"I wouldn't want a gay guy being around me," Jones told Denver Post theatre critic John Moore April 27. "It's got nothing to do with me being scared. That's the problem: All these people say he's got all these rights. Yeah, he's got rights or whatever, but he shouldn't walk around proud. It's like he's rubbing it in our face. 'See me, hear me roar.'"
Jones, who hails from Marietta, Georgia, said a homosexual player's presence in the locker room would result in a hostile environment, and suggested that pitchers on opposing teams would purposefully aim the ball at his head.
Take Me Out, which transferred from Off-Broadway to Broadway in February, is about the political and social firestorm which unfolds when Darren Lemming, the star baseball player of the "Empires" club, comes out at a press conference. Soon after, Mungitt, an uneducated John Rocker-esque reliever, complains to the media about having to shower with a gay man.

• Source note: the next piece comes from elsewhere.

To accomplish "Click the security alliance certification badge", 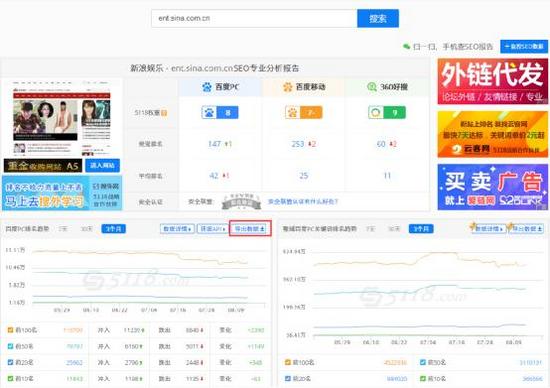I will pyautogui.click(x=241, y=202).
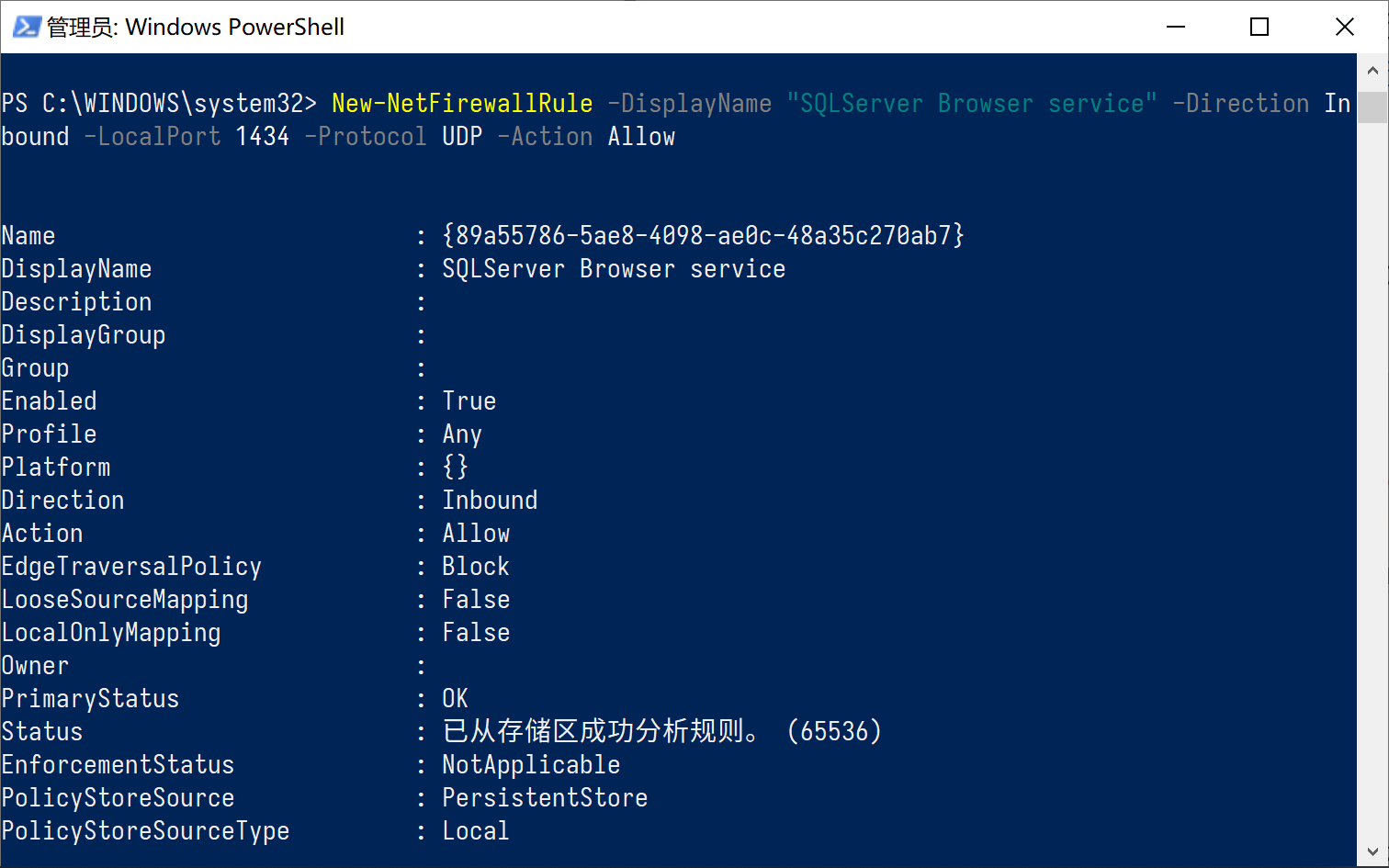The image size is (1389, 868).
Task: Click the scrollbar down arrow
Action: pos(1372,851)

Jones' comments appeared in a Sunday feature which examined what might happen if Greenberg's drama play out in real life. Jones also said that any player who revealed he was gay "better be a really, really good player. Because if [the team] thinks for one minute he's disrupting the clubhouse—if he doesn't hit 50 homers or win 20—they're not going to put up with that." In Take Me Out, Darren Lemming is a handsome, confident, seemingly invincible Derek Jeter-like athlete of phenomenal achievement. Nonetheless, his announcement affects his career and life in ways he hubristically never imagined it would.
Greenberg told Playbill On-Line that he had not been aware of Jones' remarks when he was interviewed for the Denver Post article. "I found them somewhat hard to follow," he said. "Chiefly, I was unsurprised by Todd Jones' semi-coherent expressions of homophobia. Nor was I surprised [the also interviewed Arizona Diamondback] Mark Grace's opposite view. Baseball has a broad range of characters." Asked whether, in light of the publicity surrounding Take Me Out, he wondered that Jones still saw fit to speak his mind, Greenberg said, "In New York City, we're parochial in our sophistication. We expect people here who harbor those feelings to know they're not supposed to talk about them. In other places and other peer groups, though, what he said isn't incendiary, but is accepted."
Though a baseball fan, Greenberg admitted he was not familiar with Jones' career. "I don't pay much attention to the National League," he said.
This is not the first time Take Me Out's plot has run parallel with current events. Last summer, before the show opened in New York, New York Mets hitter Mike Piazza, responding to rumors, called a press conference to say he was not gay. Piazza, however, acted without knowledge of Greenberg's play, which had not yet had its world premiere at London's Donmar Warehouse.